Passage:

The Brain and Ego Defenses

I’m reminded of one of Dr. Sigmund Freud’s psychodynamic concepts, “ego defenses.” Ego defenses are inhibiting internal mechanisms that prevent us from “knowing” early emotional pain through rationalizing, analyzing, explaining away, minimizing, overgeneralization etc.

Often, this early emotional pain is numbed out by the ego defenses. It’s acted out because it has never been worked out. We act the feelings out, we act them in, or we project them unto others for excitement or mood alteration.

As I write this, the brain research work of Ronald Melzack comes into my attention. Melzack states that the brain has three separate systems: the “neocortex” (thinking part), the limbic system (feeling part), and the visceral brain. He discovered an adaptive biological response for inhibiting pain which he labels as “neuronal gate.”

When there is repression of inner pain, according to Melzack, a closing of the “neuronal gate” between the neocortex and limbic system parts of the brain takes place. That tells us that when the limbic system part of the brain reaches “overwhelm,” say from past emotional storms, an automatic system shuts the gate into the neocortex.

The problem is, even when the gate is shut, the signals from the limbic system don’t go away. Brain researchers theorize that they continue to move around closed circuits of nerve fibers in the limbic system. This explains why even when ego defenses attempt to bypass buried, unprocessed pain, the pain remains and intensifies.

Emotional storms continue when the original pain is unresolved, ignored, frozen. To heal then, the unfinished business needs appropriate expression.

Questions on the material:
[a] Name the three separate brain systems that the passage on ego defenses attributes to Melzack.
[b] Please extract a section of the passage on ego defenses word for word, beginning at the words "The problem is, even" and stopping after the words "needs appropriate expression.".
These entries come from a different source than the passage.

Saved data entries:
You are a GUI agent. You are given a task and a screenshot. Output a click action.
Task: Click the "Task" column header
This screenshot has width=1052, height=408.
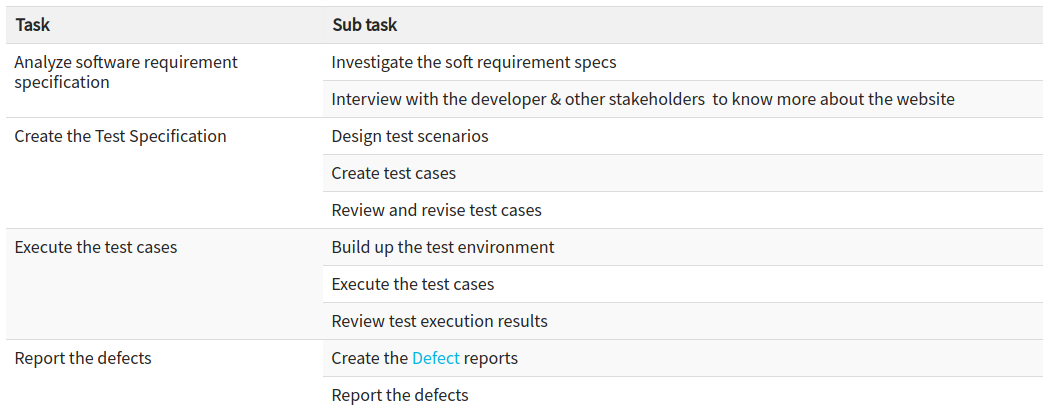click(x=33, y=25)
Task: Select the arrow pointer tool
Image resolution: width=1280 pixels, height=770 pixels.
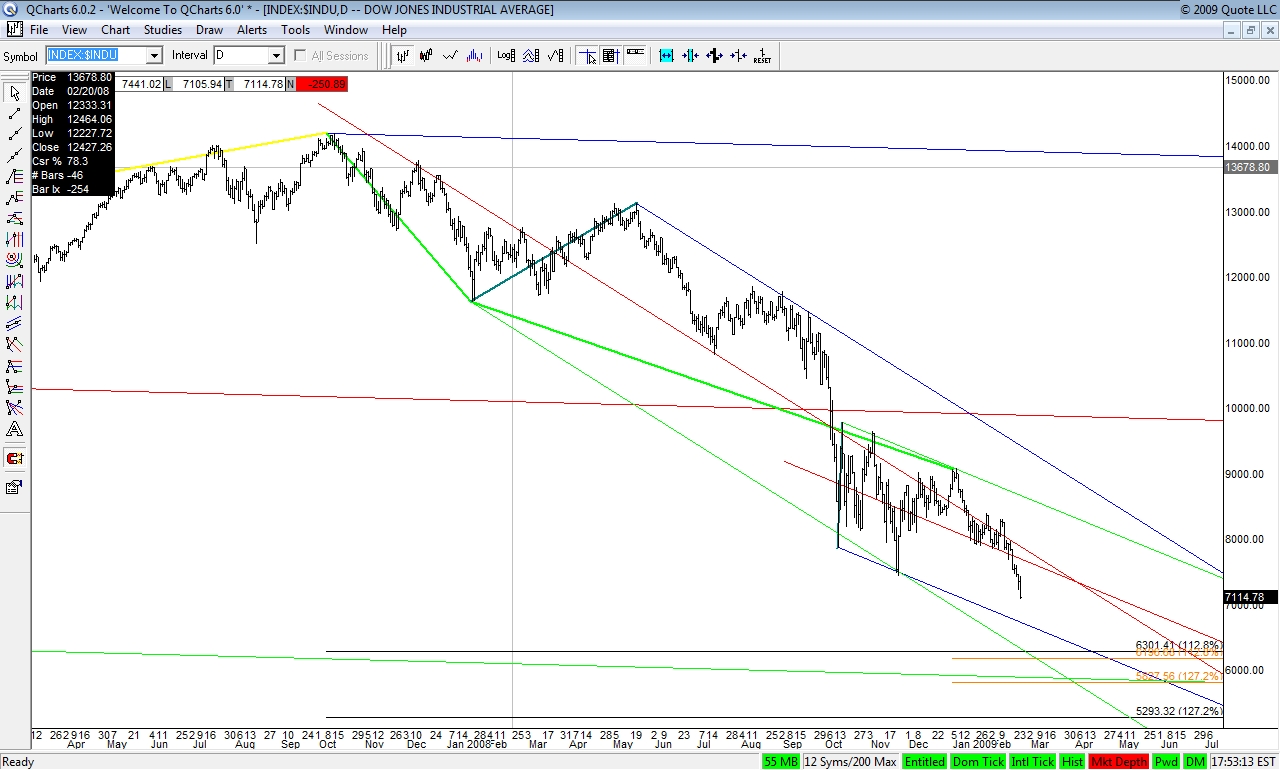Action: tap(15, 93)
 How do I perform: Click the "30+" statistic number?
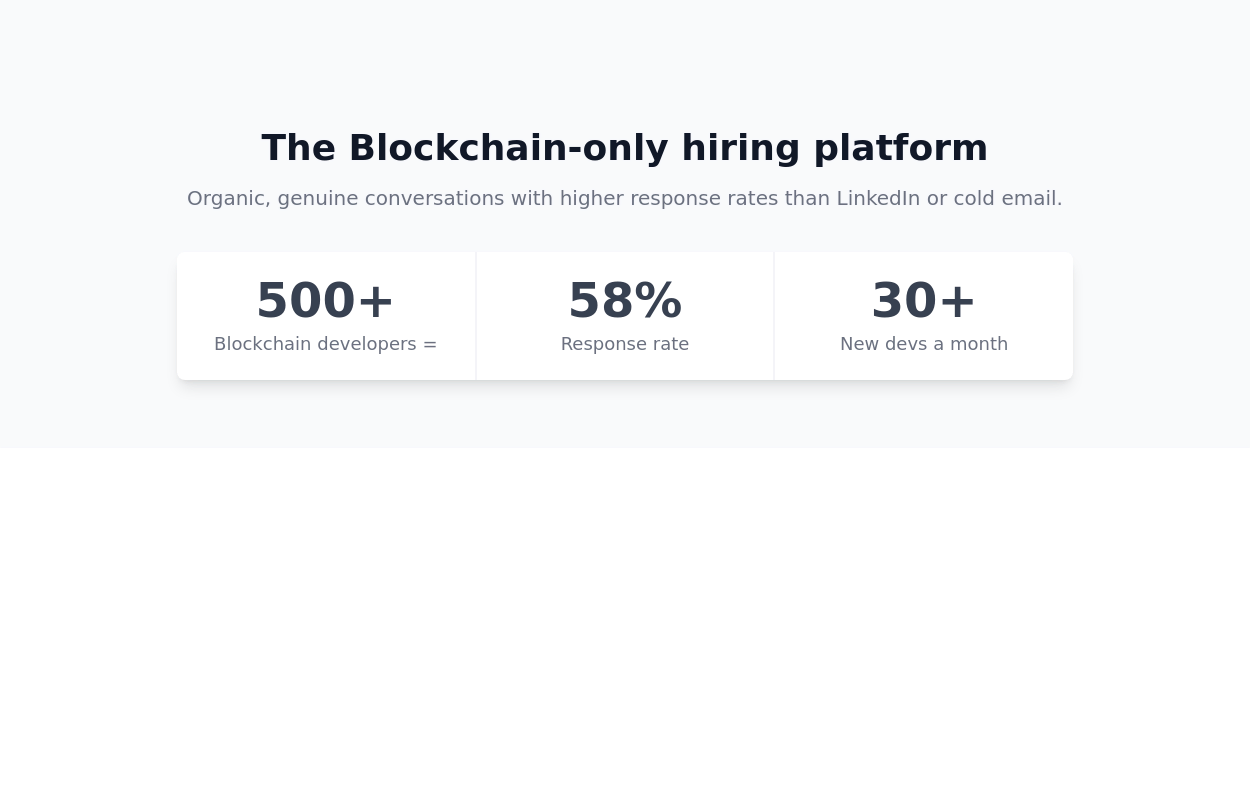coord(923,301)
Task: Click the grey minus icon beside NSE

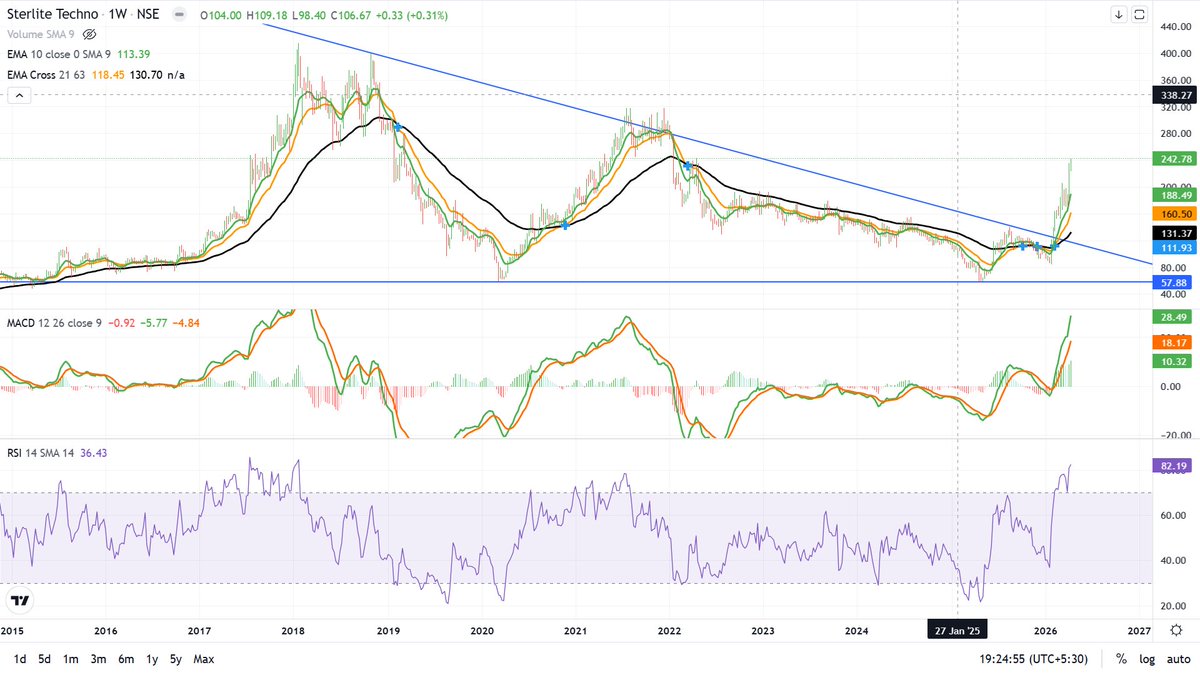Action: 178,14
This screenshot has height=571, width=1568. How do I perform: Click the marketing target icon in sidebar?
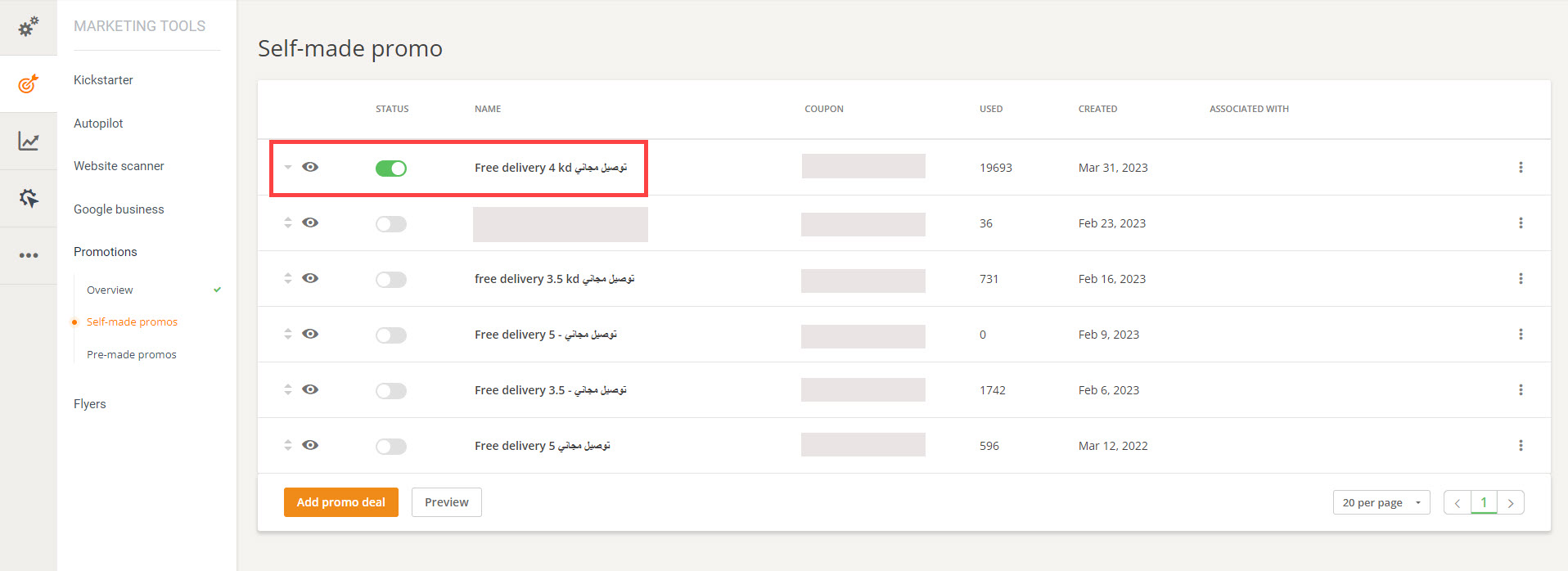click(x=29, y=83)
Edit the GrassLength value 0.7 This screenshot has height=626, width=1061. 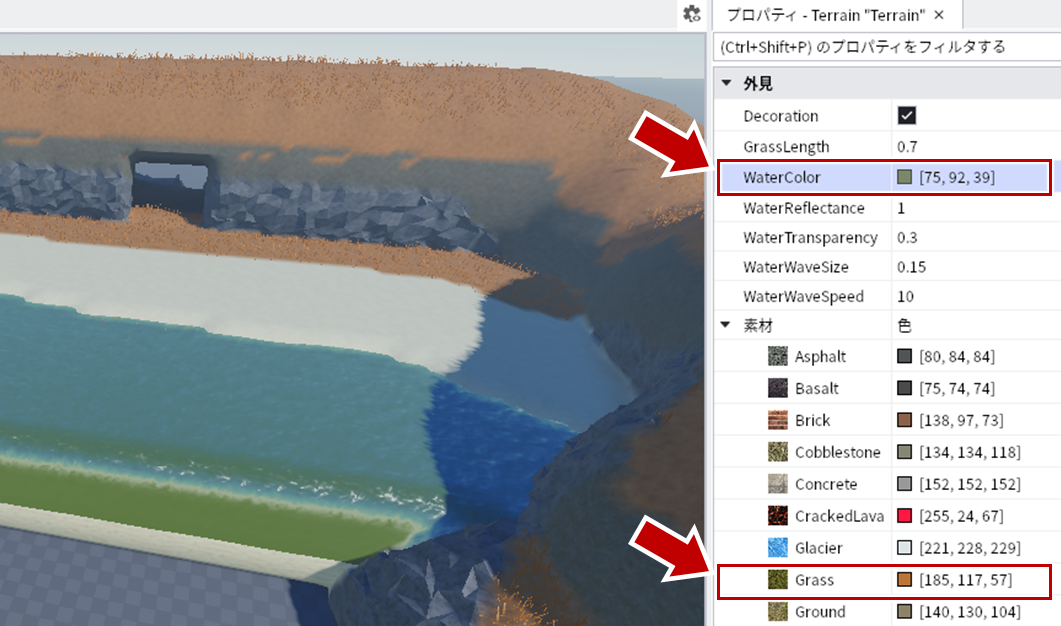907,146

Answers for the exercise:
[a] The neocortex (thinking part), the limbic system (feeling part), and the visceral brain.

[b]
The problem is, even when the gate is shut, the signals from the limbic system don’t go away. Brain researchers theorize that they continue to move around closed circuits of nerve fibers in the limbic system. This explains why even when ego defenses attempt to bypass buried, unprocessed pain, the pain remains and intensifies.

Emotional storms continue when the original pain is unresolved, ignored, frozen. To heal then, the unfinished business needs appropriate expression.